Roast chicken ramen @ Toa Payoh Central foodcourt
Ling has been raving about the Ramen at Toa Payoh Central foodcourt in her entries now, so I decided to also give the fare a go for dinner.
I noticed a few things when queuing up on Saturday night for a late dinner. The stall has been reviewed by Sunday Times food critic Teo Pau Lin before, or so a framed up article prominently displayed on the hawker counter indicated. I didn’t get a good look at the article itself, but I suspect the review must had been glowing; otherwise the hawker wouldn’t have dared to put it up. Secondly, it seemed most of the Ramen versions offered were really similar in noodle type (dry or soup) and soup stock. The difference seemed to lie in the meat or vegetable items that get added. Ling told me when I was back at the table that for a slightly higher price, you can ask for better soup stock.
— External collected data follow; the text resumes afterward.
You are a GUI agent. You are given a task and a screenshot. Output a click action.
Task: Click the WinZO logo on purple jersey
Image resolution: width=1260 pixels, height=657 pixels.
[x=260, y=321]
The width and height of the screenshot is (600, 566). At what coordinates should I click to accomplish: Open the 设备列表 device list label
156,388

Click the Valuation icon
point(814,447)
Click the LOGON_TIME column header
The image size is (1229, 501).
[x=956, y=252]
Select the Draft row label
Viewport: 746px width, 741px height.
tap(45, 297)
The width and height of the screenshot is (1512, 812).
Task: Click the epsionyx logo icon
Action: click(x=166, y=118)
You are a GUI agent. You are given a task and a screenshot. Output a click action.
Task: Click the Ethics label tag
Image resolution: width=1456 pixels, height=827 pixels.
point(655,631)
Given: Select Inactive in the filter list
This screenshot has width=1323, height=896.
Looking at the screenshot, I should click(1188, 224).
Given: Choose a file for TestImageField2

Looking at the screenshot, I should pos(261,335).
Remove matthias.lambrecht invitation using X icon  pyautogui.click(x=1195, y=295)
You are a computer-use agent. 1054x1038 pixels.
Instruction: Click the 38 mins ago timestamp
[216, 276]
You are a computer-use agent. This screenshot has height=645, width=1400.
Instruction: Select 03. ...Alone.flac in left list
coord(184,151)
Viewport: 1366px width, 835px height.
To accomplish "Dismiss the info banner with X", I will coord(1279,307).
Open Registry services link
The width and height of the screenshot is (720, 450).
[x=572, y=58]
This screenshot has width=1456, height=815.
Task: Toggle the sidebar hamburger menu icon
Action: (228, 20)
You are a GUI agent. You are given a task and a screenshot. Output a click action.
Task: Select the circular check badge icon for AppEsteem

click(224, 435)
I chose the roast chicken version for $4.50, and had mixed feelings on the whole thing. Firstly, roast chicken does nothing for Ramen. One could have had eaten or even bought the noodles separately from the roast chicken, and not observed how exactly is the chicken really supposed to make the rest of the dish taste better. Secondly, the soup itself was edible with a fairly strong flavour in the stock. But it just didn’t make me gush for more; I left most of the soup untouched in fact. The noodles were well simmered, but I still couldn’t figure out how really better are these noodles compared to the instant kind.
- Food: 6 / 10
- Value: 3 / 5
- Service: 3 / 5
- Overall: 3 / 5. Ling likes it more than I do.
Claypot chicken rice @ Compass Point
The two of us made another trip to The Rivervale to work out some matters with the condominium manager, after which we headed for an early dinner again. I’ve been eager to try out the claypot rice at other places in the hopes that I’d find something that’s even tastier than what I’ve had at Thomson Plaza. I found one such stall at the Compass Point foodcourt on level 4, and here’s the report card.
There are some similar aspects compared to the Thomson Plaza version. The cooking style is similar, there’s chicken, veg, salted fish and the like still. It also cost $4 too. The taste however was noticeably different. Specifically, while this evening’s version was heavily drenched in sauce, the sauce itself didn’t improve the flavour of the rice at all. In fact, the sauce was tasteless and I almost thought it was more colouring than anything else. So, while the chicken pieces were comparable, the all important accompanying rice was not – and it fared poorly. On the upside, the supplied chilli was magnificent. It was pleasantly sour with a taste of lime, and left an exciting tingle on the tip of the tongue whenever I dipped the chicken in.
- Food: 3 / 5
- Service: 3 / 5
- Value: 3.5 / 5
- Overall: 3.2 / 5. It’s serviceable, but the Thomson Plaza claypot rice still rules.
Well, my returning to the same dish for the 3rd time is evident that the food has won my liking. Both the char siew wanton mee (dry) at Rivervale Mall’s foodcourt and korean bibim bab at Thomson Plaza’s foodcourt are my top 5 favourites on the foodchart.
Char siew wanton (dry) @ Rivervale Mall Foodfare
There was a queue at this well-known noodle stall to begin with. For that sensational chewing experience, a little queuing is worthwhile. From the photograph of the dish here, one may think that it must be the toppings that entice. Ah no. It is the special texture of the noodles that made this dish so outstanding.
Having eaten wanton (dumpling) noodles since I had my milk teeth, this is the best so far. Even the reputable Crystal Jade’s noodles is a shade lower. The important thing about preparing such noodles in dry style is not to allow them to stick together and make them taste gluey. Every bite is accompanied by some faint crunchiness – oh, its texture is beyond vocabulary! Sedup!
- Food: 3.5 / 5
- Service: 3 / 5
- Value: 4 / 5 ($3 only – where got so cheap one?)
- Overall: 3.5 / 5. The wanton can be improved. Crystal Jade beats them hands-down.
Korean Bibim Bab @ Thomson Plaza Foodcourt
I’m in love with this ‘claypot’ rice. And it is so healthy eating. Lotsa vegetables (carrots, raddish, spinach, bean sprouts and shitake mushrooms) with sufficient protein from an egg and marinated chicken meats over white rice.
A special red sauce is used to add a unique flavour that distinguish this dish from other claypot rice available here. This dish is actually cooked in a thick stone pot and it is piping hot when served. I always mix all the ingredients together before savouring the streaming food. The price is a bit steep though. For $6.50, I think the portions of various ingredients can be more generous.
- Food: 4 / 5
- Service: 3 / 5
- Value: 2.5 / 5
- Overall: 3.2 / 5. The price tag lah. Anyway, no money must also save up to eat this dish!